Virtual keys
Generate API keys for developers to access the gateway with any OpenAI-compatible SDK.
Overview
Virtual keys are API keys you hand out to developers so they can send LLM requests through the gateway with any OpenAI-compatible SDK. No VerifyWise account required. Your guardrails, budgets, and audit logs still apply to every request; the developer doesn't need to think about any of that.
They're useful when you want application teams or external services to hit your LLM endpoints while you keep control over what gets spent, what content gets through, and what gets logged.
Creating a virtual key
- Open the Virtual keys page from the AI Gateway sidebar.
- Click Create key.
- Give it a name that tells you what it's for (e.g., "chatbot-prod" or "analytics-team").

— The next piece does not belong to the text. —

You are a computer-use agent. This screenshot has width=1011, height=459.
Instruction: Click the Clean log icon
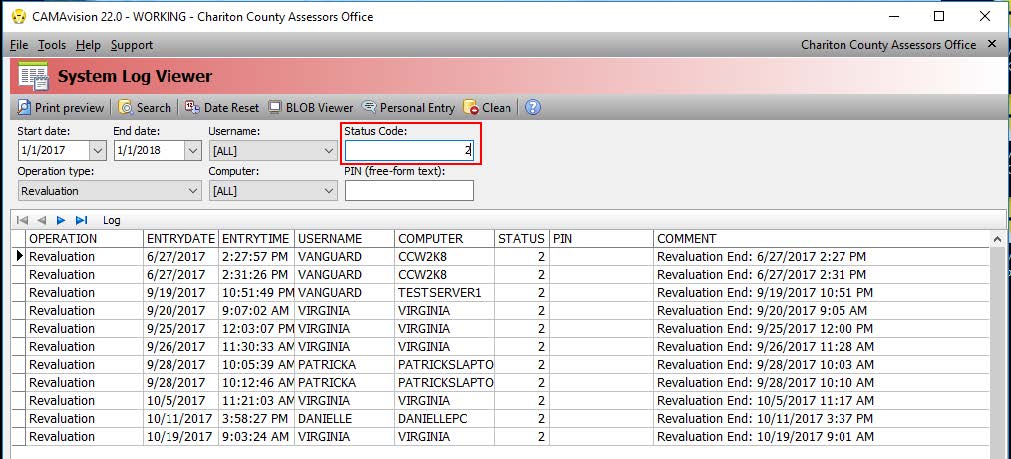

- Optionally set a monthly budget, rate limit (RPM), and expiry date.
- Click Create. The full key appears once.
- Copy it now. You won't see it again.
Using a virtual key
Point any OpenAI-compatible SDK at the gateway URL and use the virtual key as the API key. The model field is the endpoint slug you set up on the Endpoints page.
from openai import OpenAI
client = OpenAI(
base_url="https://your-verifywise-host/v1",
api_key="sk-vw-your-virtual-key-here",
)
response = client.chat.completions.create(
model="my-endpoint-slug", # matches the endpoint slug in VerifyWise
messages=[
{"role": "user", "content": "Summarize this document."}
],
)
print(response.choices[0].message.content)Key format and security
Keys follow the format sk-vw- plus 32 hex characters. Only the SHA-256 hash is stored in the database. The plaintext is shown once at creation and can't be recovered after that.
- Prefix:
sk-vw-identifies it as a VerifyWise virtual key - Storage: SHA-256 hash only; the raw key is never persisted
- Lost key?: Revoke the old one and create a new key. There's no recovery.
Budget controls
Each key can have its own monthly spending cap. When a key hits its limit, only that key gets blocked. Other keys, Playground users, and the rest of the gateway keep running.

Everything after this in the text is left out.